--- start of MATERIALS PROVIDED ---
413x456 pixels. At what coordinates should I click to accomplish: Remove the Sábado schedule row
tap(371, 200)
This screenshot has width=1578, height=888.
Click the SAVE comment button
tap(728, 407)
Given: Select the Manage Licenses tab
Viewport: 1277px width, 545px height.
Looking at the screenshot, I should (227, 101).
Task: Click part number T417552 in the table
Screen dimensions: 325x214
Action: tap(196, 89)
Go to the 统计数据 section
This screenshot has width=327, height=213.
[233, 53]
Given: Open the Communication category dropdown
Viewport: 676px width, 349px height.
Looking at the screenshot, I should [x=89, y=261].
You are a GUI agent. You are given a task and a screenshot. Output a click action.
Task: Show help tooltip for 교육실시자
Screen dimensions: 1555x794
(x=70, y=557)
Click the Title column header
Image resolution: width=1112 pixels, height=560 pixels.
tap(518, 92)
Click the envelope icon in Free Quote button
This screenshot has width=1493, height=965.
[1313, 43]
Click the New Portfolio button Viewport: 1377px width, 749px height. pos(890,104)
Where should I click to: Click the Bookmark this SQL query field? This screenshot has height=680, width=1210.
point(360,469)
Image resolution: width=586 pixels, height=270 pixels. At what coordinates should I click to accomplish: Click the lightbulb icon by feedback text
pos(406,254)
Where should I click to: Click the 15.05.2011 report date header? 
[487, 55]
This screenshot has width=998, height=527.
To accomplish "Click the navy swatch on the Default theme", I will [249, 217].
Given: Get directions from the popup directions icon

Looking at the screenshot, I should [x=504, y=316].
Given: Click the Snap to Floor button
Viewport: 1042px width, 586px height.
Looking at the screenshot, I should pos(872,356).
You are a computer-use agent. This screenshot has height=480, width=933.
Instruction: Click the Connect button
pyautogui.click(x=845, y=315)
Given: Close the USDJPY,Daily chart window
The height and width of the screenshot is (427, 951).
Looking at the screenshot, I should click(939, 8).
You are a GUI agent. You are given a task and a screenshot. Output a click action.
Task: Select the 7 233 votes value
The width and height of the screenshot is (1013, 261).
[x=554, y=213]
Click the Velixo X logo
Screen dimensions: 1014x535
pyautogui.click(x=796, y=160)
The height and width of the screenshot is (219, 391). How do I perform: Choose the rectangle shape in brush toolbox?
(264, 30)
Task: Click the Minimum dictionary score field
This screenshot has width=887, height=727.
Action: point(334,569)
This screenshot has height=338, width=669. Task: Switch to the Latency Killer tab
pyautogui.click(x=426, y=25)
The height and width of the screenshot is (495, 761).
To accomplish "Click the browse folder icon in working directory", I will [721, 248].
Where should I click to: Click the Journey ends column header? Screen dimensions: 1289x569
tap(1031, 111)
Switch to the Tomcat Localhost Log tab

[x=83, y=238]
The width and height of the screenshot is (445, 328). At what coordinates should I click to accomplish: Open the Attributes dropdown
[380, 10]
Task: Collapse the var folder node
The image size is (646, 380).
--- end of MATERIALS PROVIDED ---
● TASK TO CARRY OUT
Arrange every line of the records above as a Markdown table with the columns "Row" and "Text". Put the row number under "Row" and the line under "Text", and leave out blank lines.

● EXPECTED ANSWER
| Row | Text |
|---|---|
| 1 | 413x456 pixels. At what coordinates should I click to accomplish: Remove the Sábado schedule row |
| 2 | tap(371, 200) |
| 3 | This screenshot has width=1578, height=888. |
| 4 | Click the SAVE comment button |
| 5 | tap(728, 407) |
| 6 | Given: Select the Manage Licenses tab |
| 7 | Viewport: 1277px width, 545px height. |
| 8 | Looking at the screenshot, I should (227, 101). |
| 9 | Task: Click part number T417552 in the table |
| 10 | Screen dimensions: 325x214 |
| 11 | Action: tap(196, 89) |
| 12 | Go to the 统计数据 section |
| 13 | This screenshot has width=327, height=213. |
| 14 | [233, 53] |
| 15 | Given: Open the Communication category dropdown |
| 16 | Viewport: 676px width, 349px height. |
| 17 | Looking at the screenshot, I should [x=89, y=261]. |
| 18 | You are a GUI agent. You are given a task and a screenshot. Output a click action. |
| 19 | Task: Show help tooltip for 교육실시자 |
| 20 | Screen dimensions: 1555x794 |
| 21 | (x=70, y=557) |
| 22 | Click the Title column header |
| 23 | Image resolution: width=1112 pixels, height=560 pixels. |
| 24 | tap(518, 92) |
| 25 | Click the envelope icon in Free Quote button |
| 26 | This screenshot has width=1493, height=965. |
| 27 | [1313, 43] |
| 28 | Click the New Portfolio button Viewport: 1377px width, 749px height. pos(890,104) |
| 29 | Where should I click to: Click the Bookmark this SQL query field? This screenshot has height=680, width=1210. |
| 30 | point(360,469) |
| 31 | Image resolution: width=586 pixels, height=270 pixels. At what coordinates should I click to accomplish: Click the lightbulb icon by feedback text |
| 32 | pos(406,254) |
| 33 | Where should I click to: Click the 15.05.2011 report date header?  |
| 34 | [487, 55] |
| 35 | This screenshot has width=998, height=527. |
| 36 | To accomplish "Click the navy swatch on the Default theme", I will [249, 217]. |
| 37 | Given: Get directions from the popup directions icon |
| 38 | Looking at the screenshot, I should [x=504, y=316]. |
| 39 | Given: Click the Snap to Floor button |
| 40 | Viewport: 1042px width, 586px height. |
| 41 | Looking at the screenshot, I should pos(872,356). |
| 42 | You are a computer-use agent. This screenshot has height=480, width=933. |
| 43 | Instruction: Click the Connect button |
| 44 | pyautogui.click(x=845, y=315) |
| 45 | Given: Close the USDJPY,Daily chart window |
| 46 | The height and width of the screenshot is (427, 951). |
| 47 | Looking at the screenshot, I should click(939, 8). |
| 48 | You are a GUI agent. You are given a task and a screenshot. Output a click action. |
| 49 | Task: Select the 7 233 votes value |
| 50 | The width and height of the screenshot is (1013, 261). |
| 51 | [x=554, y=213] |
| 52 | Click the Velixo X logo |
| 53 | Screen dimensions: 1014x535 |
| 54 | pyautogui.click(x=796, y=160) |
| 55 | The height and width of the screenshot is (219, 391). How do I perform: Choose the rectangle shape in brush toolbox? |
| 56 | (264, 30) |
| 57 | Task: Click the Minimum dictionary score field |
| 58 | This screenshot has width=887, height=727. |
| 59 | Action: point(334,569) |
| 60 | This screenshot has height=338, width=669. Task: Switch to the Latency Killer tab |
| 61 | pyautogui.click(x=426, y=25) |
| 62 | The height and width of the screenshot is (495, 761). |
| 63 | To accomplish "Click the browse folder icon in working directory", I will [721, 248]. |
| 64 | Where should I click to: Click the Journey ends column header? Screen dimensions: 1289x569 |
| 65 | tap(1031, 111) |
| 66 | Switch to the Tomcat Localhost Log tab |
| 67 | [x=83, y=238] |
| 68 | The width and height of the screenshot is (445, 328). At what coordinates should I click to accomplish: Open the Attributes dropdown |
| 69 | [380, 10] |
| 70 | Task: Collapse the var folder node |
| 71 | The image size is (646, 380). |